▼

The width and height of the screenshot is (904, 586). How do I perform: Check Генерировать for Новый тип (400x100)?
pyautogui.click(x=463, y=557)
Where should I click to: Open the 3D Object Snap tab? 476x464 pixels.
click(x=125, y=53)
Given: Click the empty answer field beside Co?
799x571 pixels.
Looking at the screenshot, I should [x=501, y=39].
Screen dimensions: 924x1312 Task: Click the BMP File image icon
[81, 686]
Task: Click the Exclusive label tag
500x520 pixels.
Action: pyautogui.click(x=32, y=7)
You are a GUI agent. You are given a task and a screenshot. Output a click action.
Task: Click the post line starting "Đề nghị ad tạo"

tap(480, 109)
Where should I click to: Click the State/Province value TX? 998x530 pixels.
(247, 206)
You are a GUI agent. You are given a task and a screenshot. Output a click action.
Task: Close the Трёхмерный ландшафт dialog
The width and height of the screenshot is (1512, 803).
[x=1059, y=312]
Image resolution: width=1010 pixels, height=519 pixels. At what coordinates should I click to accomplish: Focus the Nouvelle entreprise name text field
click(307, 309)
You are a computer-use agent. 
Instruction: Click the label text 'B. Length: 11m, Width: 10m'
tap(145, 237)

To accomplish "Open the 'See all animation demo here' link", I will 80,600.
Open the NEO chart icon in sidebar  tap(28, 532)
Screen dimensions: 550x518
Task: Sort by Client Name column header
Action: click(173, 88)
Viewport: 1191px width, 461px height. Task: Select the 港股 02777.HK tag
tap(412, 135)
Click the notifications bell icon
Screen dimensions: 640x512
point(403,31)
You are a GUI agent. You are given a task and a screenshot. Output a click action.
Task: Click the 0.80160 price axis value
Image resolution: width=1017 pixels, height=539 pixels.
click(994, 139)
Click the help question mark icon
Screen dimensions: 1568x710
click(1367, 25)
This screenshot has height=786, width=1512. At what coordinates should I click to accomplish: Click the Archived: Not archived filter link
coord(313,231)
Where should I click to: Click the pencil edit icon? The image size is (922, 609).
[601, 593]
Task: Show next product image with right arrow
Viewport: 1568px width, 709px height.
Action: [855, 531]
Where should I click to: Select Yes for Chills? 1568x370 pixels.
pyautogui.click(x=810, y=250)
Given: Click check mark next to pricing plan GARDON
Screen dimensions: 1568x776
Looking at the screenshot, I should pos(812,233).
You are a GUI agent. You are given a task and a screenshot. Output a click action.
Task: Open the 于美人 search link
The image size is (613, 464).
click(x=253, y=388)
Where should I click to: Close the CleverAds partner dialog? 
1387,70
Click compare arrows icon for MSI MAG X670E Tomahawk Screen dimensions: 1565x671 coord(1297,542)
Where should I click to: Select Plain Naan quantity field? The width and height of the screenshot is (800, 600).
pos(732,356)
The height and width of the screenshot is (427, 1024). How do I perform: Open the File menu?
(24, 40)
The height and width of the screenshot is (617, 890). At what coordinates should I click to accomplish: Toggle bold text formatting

▲

_Task prompt_: Repeat every entry exactly. Nothing may be dropped.

_Response to this task_:
The width and height of the screenshot is (904, 586). How do I perform: Check Генерировать for Новый тип (400x100)?
pyautogui.click(x=463, y=557)
Where should I click to: Open the 3D Object Snap tab? 476x464 pixels.
click(x=125, y=53)
Given: Click the empty answer field beside Co?
799x571 pixels.
Looking at the screenshot, I should [x=501, y=39].
Screen dimensions: 924x1312 Task: Click the BMP File image icon
[81, 686]
Task: Click the Exclusive label tag
500x520 pixels.
Action: pyautogui.click(x=32, y=7)
You are a GUI agent. You are given a task and a screenshot. Output a click action.
Task: Click the post line starting "Đề nghị ad tạo"

tap(480, 109)
Where should I click to: Click the State/Province value TX? 998x530 pixels.
(247, 206)
You are a GUI agent. You are given a task and a screenshot. Output a click action.
Task: Close the Трёхмерный ландшафт dialog
The width and height of the screenshot is (1512, 803).
[x=1059, y=312]
Image resolution: width=1010 pixels, height=519 pixels. At what coordinates should I click to accomplish: Focus the Nouvelle entreprise name text field
click(307, 309)
You are a computer-use agent. 
Instruction: Click the label text 'B. Length: 11m, Width: 10m'
tap(145, 237)

To accomplish "Open the 'See all animation demo here' link", I will 80,600.
Open the NEO chart icon in sidebar  tap(28, 532)
Screen dimensions: 550x518
Task: Sort by Client Name column header
Action: click(173, 88)
Viewport: 1191px width, 461px height. Task: Select the 港股 02777.HK tag
tap(412, 135)
Click the notifications bell icon
Screen dimensions: 640x512
point(403,31)
You are a GUI agent. You are given a task and a screenshot. Output a click action.
Task: Click the 0.80160 price axis value
Image resolution: width=1017 pixels, height=539 pixels.
click(994, 139)
Click the help question mark icon
Screen dimensions: 1568x710
click(1367, 25)
This screenshot has height=786, width=1512. At what coordinates should I click to accomplish: Click the Archived: Not archived filter link
coord(313,231)
Where should I click to: Click the pencil edit icon? The image size is (922, 609).
[601, 593]
Task: Show next product image with right arrow
Viewport: 1568px width, 709px height.
Action: [855, 531]
Where should I click to: Select Yes for Chills? 1568x370 pixels.
pyautogui.click(x=810, y=250)
Given: Click check mark next to pricing plan GARDON
Screen dimensions: 1568x776
Looking at the screenshot, I should pos(812,233).
You are a GUI agent. You are given a task and a screenshot. Output a click action.
Task: Open the 于美人 search link
The image size is (613, 464).
click(x=253, y=388)
Where should I click to: Close the CleverAds partner dialog? 
1387,70
Click compare arrows icon for MSI MAG X670E Tomahawk Screen dimensions: 1565x671 coord(1297,542)
Where should I click to: Select Plain Naan quantity field? The width and height of the screenshot is (800, 600).
pos(732,356)
The height and width of the screenshot is (427, 1024). How do I perform: Open the File menu?
(24, 40)
The height and width of the screenshot is (617, 890). At what coordinates should I click to accomplish: Toggle bold text formatting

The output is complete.